» WORK INSTRUCTIONS
Up to and including the line with "This screenshot has height=588, width=1046.", return every line from the start of the entries below exactly.
··········
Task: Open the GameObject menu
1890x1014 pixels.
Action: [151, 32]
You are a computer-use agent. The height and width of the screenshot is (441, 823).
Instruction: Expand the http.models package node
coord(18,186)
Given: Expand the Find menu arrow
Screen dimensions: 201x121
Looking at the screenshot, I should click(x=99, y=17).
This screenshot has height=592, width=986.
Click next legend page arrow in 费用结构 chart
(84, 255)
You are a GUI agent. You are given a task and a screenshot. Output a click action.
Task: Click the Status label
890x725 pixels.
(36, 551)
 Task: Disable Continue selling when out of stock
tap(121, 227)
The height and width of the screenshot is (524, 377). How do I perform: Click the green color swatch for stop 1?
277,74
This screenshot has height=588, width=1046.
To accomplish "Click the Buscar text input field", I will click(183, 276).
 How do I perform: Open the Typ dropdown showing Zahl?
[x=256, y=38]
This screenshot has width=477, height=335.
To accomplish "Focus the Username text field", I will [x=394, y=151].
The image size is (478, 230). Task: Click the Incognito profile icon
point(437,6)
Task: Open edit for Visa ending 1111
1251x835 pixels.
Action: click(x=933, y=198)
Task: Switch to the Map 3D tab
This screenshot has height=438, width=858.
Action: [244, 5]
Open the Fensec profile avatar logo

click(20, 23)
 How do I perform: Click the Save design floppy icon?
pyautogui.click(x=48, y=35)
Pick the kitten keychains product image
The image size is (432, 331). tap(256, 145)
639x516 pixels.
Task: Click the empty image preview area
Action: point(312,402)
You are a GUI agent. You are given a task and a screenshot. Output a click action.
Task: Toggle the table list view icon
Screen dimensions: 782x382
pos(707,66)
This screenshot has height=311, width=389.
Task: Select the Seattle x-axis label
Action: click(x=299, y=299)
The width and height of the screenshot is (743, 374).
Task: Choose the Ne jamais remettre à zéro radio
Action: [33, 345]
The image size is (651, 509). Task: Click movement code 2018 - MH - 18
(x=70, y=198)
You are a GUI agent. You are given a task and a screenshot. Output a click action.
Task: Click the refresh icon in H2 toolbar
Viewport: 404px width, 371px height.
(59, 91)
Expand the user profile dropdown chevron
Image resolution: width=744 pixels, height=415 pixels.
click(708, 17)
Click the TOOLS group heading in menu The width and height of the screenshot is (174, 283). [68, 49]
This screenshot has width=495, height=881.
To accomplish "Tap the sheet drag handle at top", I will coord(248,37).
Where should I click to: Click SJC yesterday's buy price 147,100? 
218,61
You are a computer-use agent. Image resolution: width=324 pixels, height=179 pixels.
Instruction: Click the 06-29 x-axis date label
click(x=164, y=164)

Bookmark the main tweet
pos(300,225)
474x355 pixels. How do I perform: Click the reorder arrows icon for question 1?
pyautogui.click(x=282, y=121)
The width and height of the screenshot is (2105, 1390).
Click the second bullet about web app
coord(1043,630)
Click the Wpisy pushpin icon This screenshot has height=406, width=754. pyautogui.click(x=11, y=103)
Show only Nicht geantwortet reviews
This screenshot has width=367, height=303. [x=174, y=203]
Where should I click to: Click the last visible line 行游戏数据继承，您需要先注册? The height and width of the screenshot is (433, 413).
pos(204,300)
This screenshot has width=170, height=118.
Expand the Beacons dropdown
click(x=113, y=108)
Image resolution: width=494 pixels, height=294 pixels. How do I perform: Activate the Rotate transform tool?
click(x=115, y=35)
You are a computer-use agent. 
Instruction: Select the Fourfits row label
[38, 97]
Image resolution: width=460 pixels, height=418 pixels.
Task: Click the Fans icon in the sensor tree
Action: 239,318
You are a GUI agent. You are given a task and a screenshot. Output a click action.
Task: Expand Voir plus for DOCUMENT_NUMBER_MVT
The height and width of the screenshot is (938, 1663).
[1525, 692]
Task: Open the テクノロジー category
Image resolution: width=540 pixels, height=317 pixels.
··········
» RESULT
Task: Open the GameObject menu
1890x1014 pixels.
Action: [151, 32]
You are a computer-use agent. The height and width of the screenshot is (441, 823).
Instruction: Expand the http.models package node
coord(18,186)
Given: Expand the Find menu arrow
Screen dimensions: 201x121
Looking at the screenshot, I should click(x=99, y=17).
This screenshot has height=592, width=986.
Click next legend page arrow in 费用结构 chart
(84, 255)
You are a GUI agent. You are given a task and a screenshot. Output a click action.
Task: Click the Status label
890x725 pixels.
(36, 551)
 Task: Disable Continue selling when out of stock
tap(121, 227)
The height and width of the screenshot is (524, 377). How do I perform: Click the green color swatch for stop 1?
277,74
This screenshot has height=588, width=1046.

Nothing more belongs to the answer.